### Text

The tensor product is denoted so because it provides a natural correspondence between mutltilinear maps and linear maps, allowing us to reduce problems of multilinear algebra to linear algebra. This relationship is actually injective; given by something called the universal property, which will we will state without proof:

Theorem 2.5 (universal property): Let $ L(V_1, V_2, \cdots, V_p; V) $ be the set of multilinear functions which map between $V_1 \times \cdots \times V_n \rightarrow V .$ For any multilinear functional $F \in L(V_1, V_2, \cdots, V_p; V) ,$ there exists a unique linear transformation T such that $ F(v_1, v_2, \cdots, v_p) = T(v_1 \otimes v_2 \otimes \cdots \otimes v_p) .$

In matrices, this transformation is given immediately by a property of the Kronecker product. If we consider A and B as matrices of linear maps and if $A $ and $B $ are matrices, and $v $ and $w $ are vectors, then $Av \otimes Bw $ = $(A \otimes B)(v \otimes w) .$

Interpreting Tensors in a Physical Sense

Tensors are often characterized by the fact that their components exhibit certain transformations under a change of coordinates. These transformations are a particularly important property when applying tensors to various physical problems. In this section, we'll be examining these transformations and why they are important.

######

| Request A |
Say whether each statement agrees with the tensor product passage, answering yes or no and quoting the passage's deciding words: (i) the universal property is given in the passage along with its proof; (ii) for any multilinear functional $F$, the linear transformation $T$ is unique; (iii) tensor components are described as exhibiting certain transformations under a change of coordinates.
| Request B |
Write the next part of the tensor product passage, picking up right after its final sentence.
The rows have nothing to do with any of this.

### Entries

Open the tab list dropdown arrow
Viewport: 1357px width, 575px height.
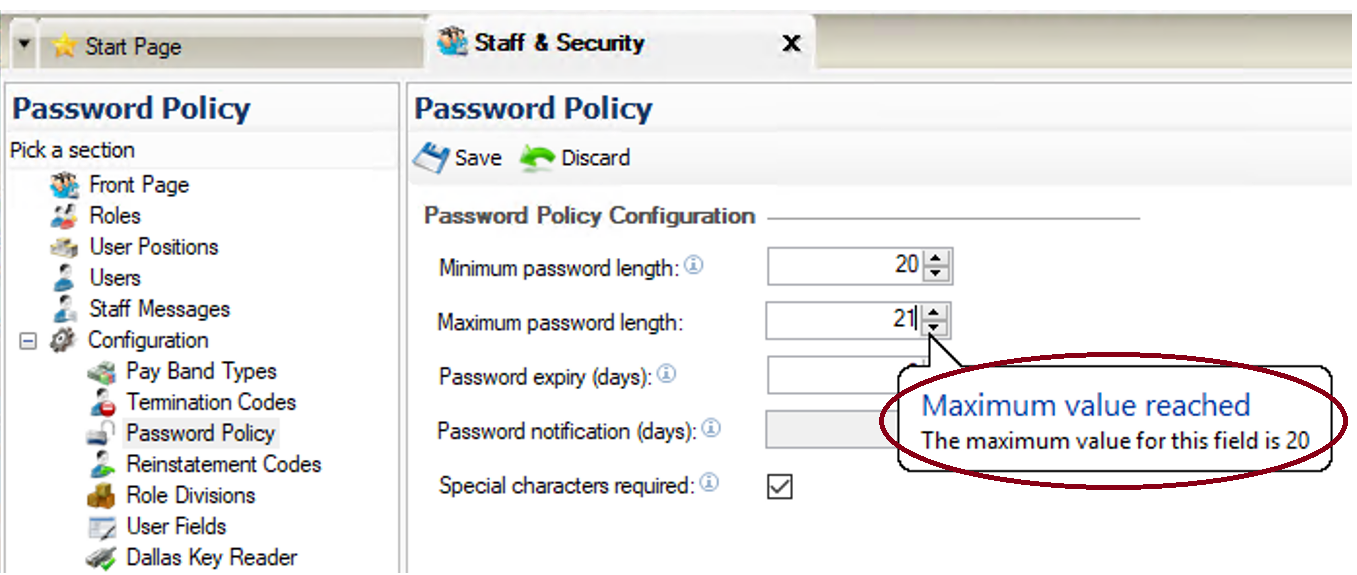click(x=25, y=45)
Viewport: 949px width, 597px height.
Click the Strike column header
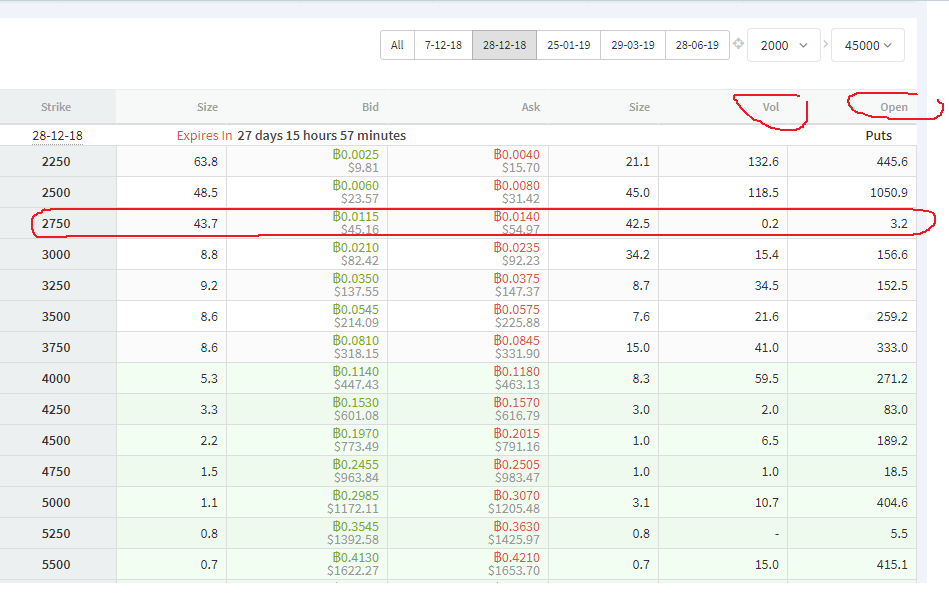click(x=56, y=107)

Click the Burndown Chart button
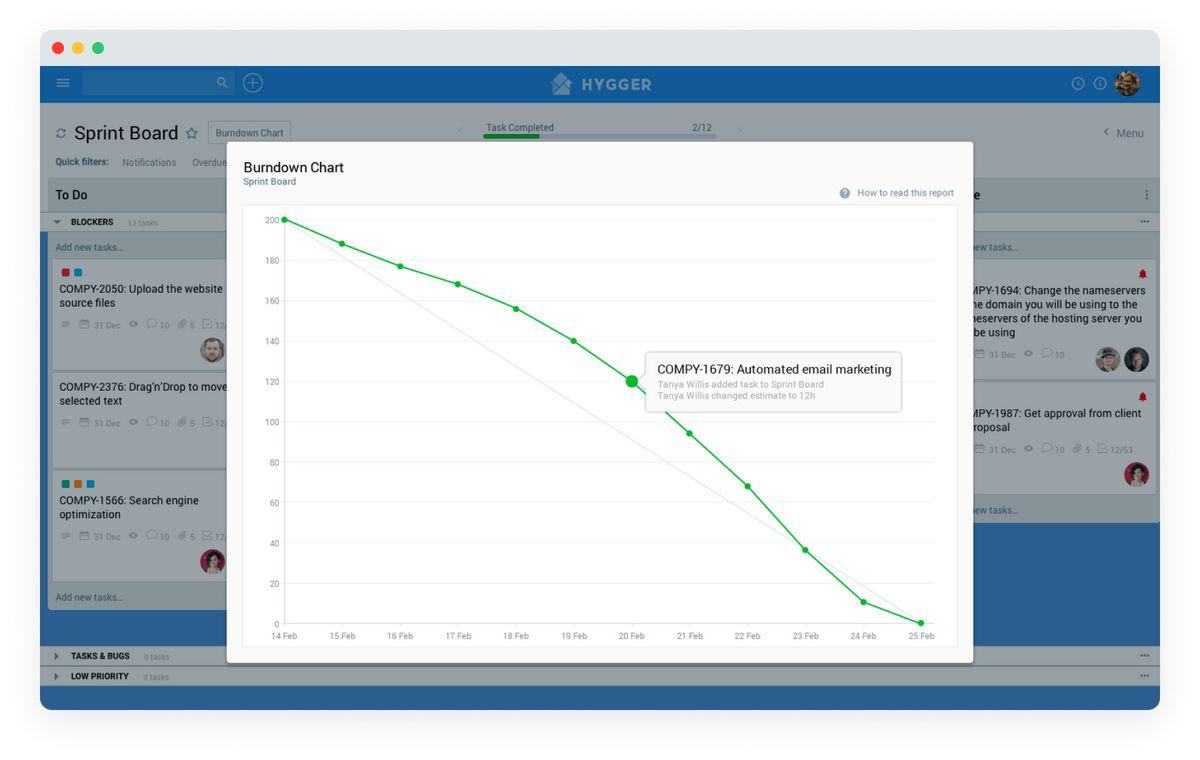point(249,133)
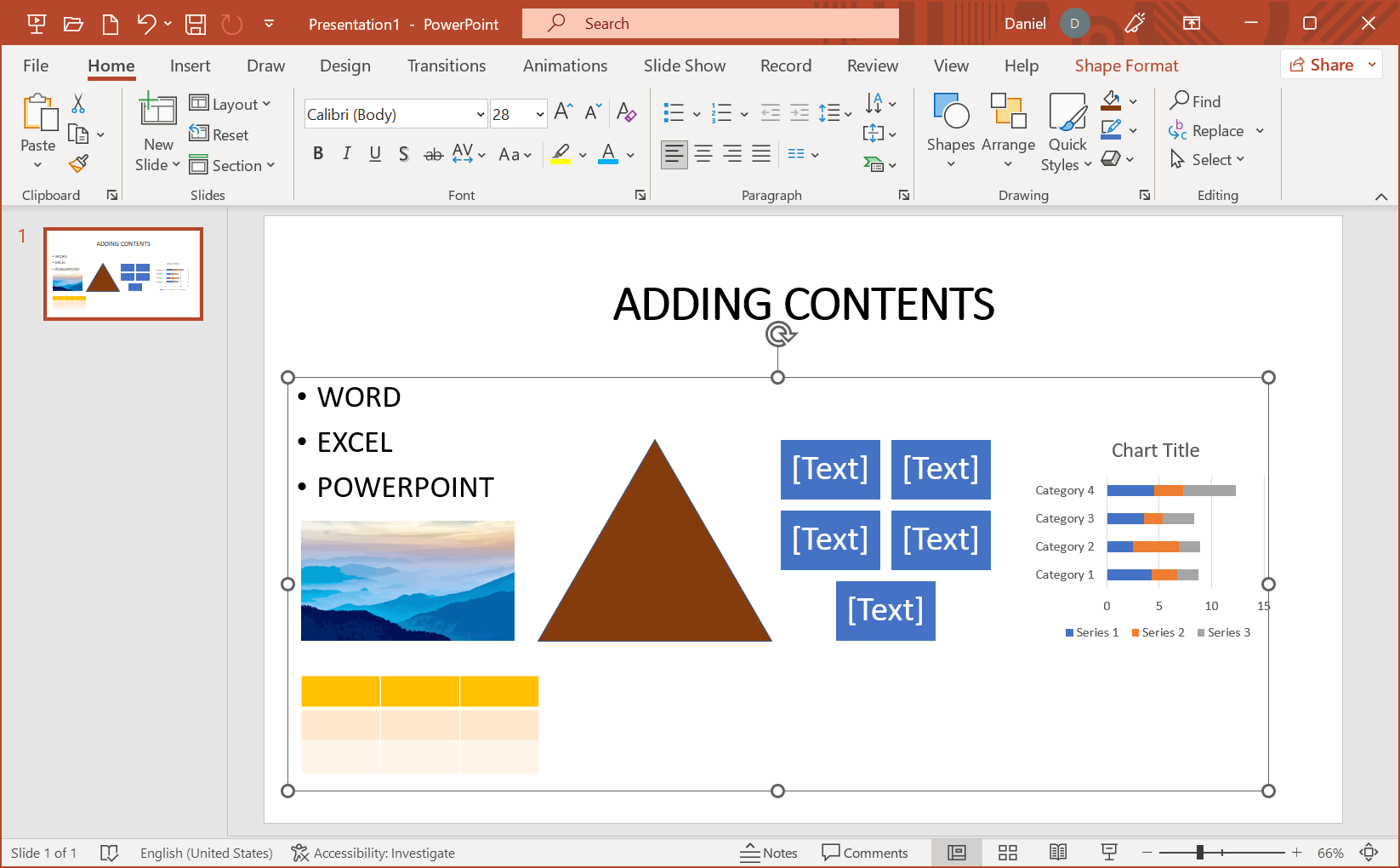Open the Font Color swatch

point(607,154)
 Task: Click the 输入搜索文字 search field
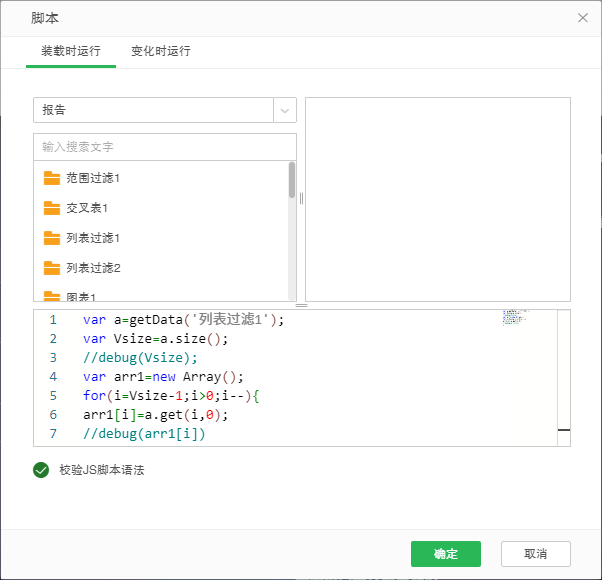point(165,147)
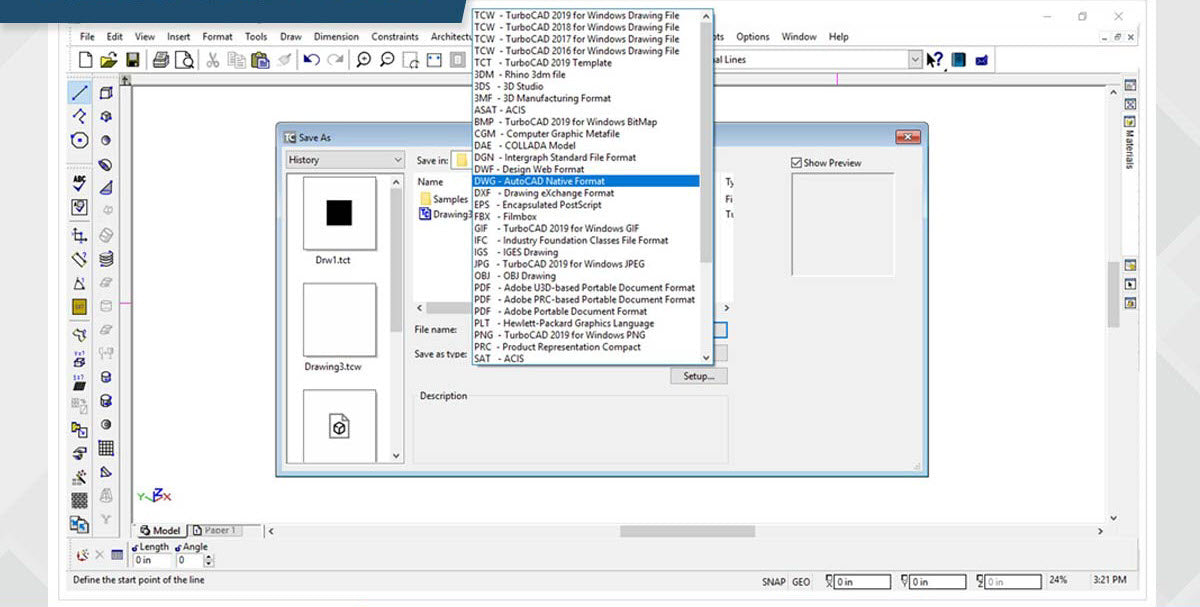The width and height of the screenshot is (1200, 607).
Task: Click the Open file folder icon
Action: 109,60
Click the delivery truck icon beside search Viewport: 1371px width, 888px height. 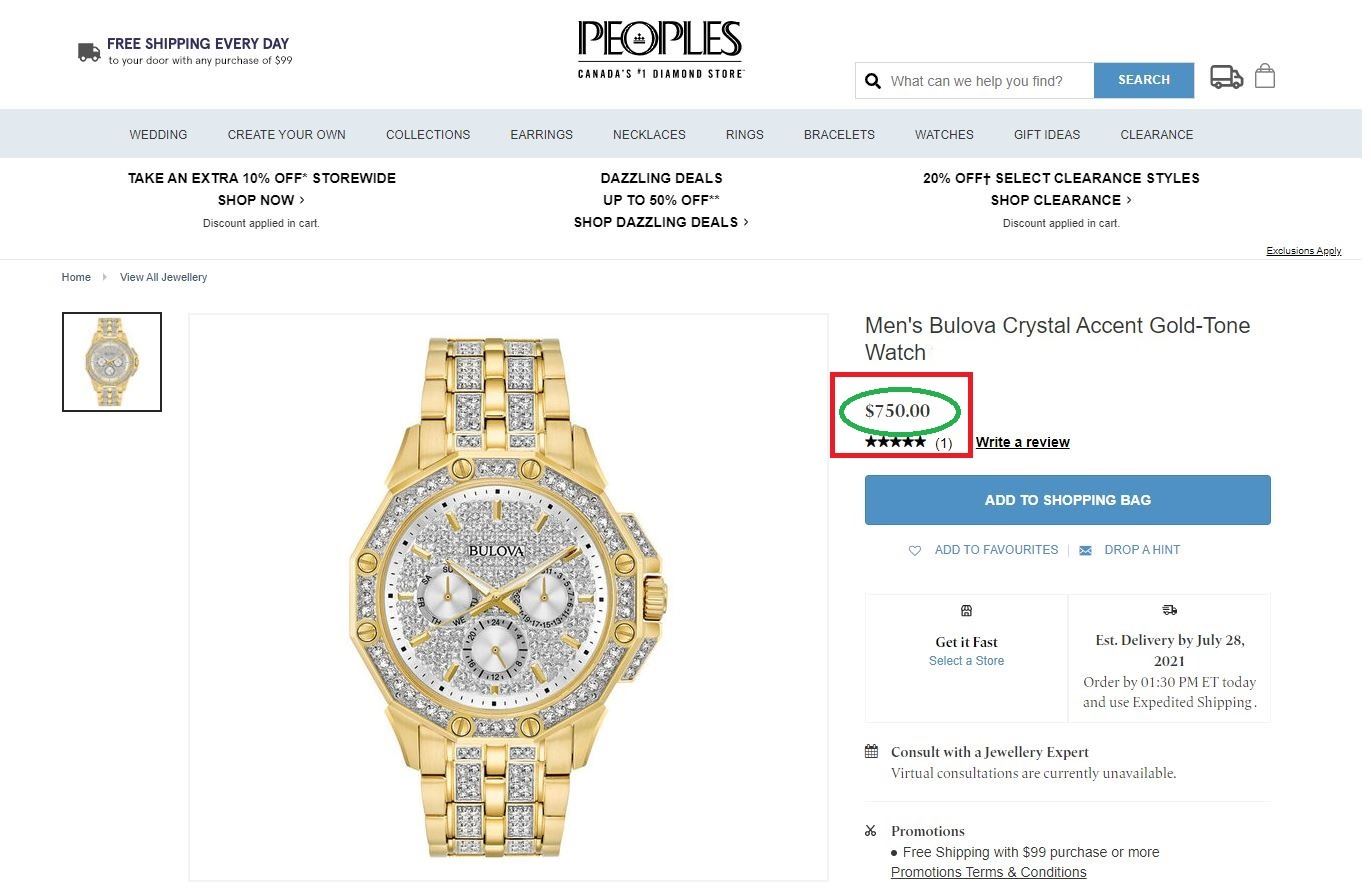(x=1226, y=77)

######

| Exercise answer A |
(i) No: "state without proof"
(ii) Yes: "there exists a unique linear transformation T"
(iii) Yes: "their components exhibit certain transformations under a change of coordinates"

| Exercise answer B |
A common procedure to perform when working in a vector space is a change of basis. As the name suggests, this is a procedure in which we change the representation of a given vector space $V $ by means of constructing a different set of basis vectors. Understanding how multilinear transformations (and their notational representations) transform under a change of basis is key to understanding how to apply them in other coordinate systems. To motivate these transforms, consider the following example:

Example 3.1: Consider the vector space $\mathbb{R}^2 ,$ represented by the standard basis vectors. If we expand the vector $A = \begin{bmatrix} 2 \\ 4 \end{bmatrix} $ into its coefficients and basis vectors, we have:
$$A = a_1 \hat{i} + a_2\hat{j} = 2 \begin{bmatrix} 1 \\ 0 \end{bmatrix} + 4 \begin{bmatrix} 0 \\ 1 \end{bmatrix} $$
If we perform a change of basis so that our new basis is $\mathcal{B} = \bigg\lbrace \begin{bmatrix} 2 \\ 0 \end{bmatrix}, \begin{bmatrix} 0 \\ 2 \end{bmatrix} \bigg\rbrace ,$ we would instead expand $A $ as:
$$A = (a_1/2) \mathcal{B}_1 + (a_2/2) \mathcal{B}_2 = \begin{bmatrix} 2 \\ 0 \end{bmatrix} + 2 \begin{bmatrix} 0 \\ 2 \end{bmatrix} $$

By doubling our basis vectors, we had to halve our coefficients in order to represent the same vector in $\mathbb{R}^2 .$ Generally, coefficients always change contrary to the basis vectors under a change of basis.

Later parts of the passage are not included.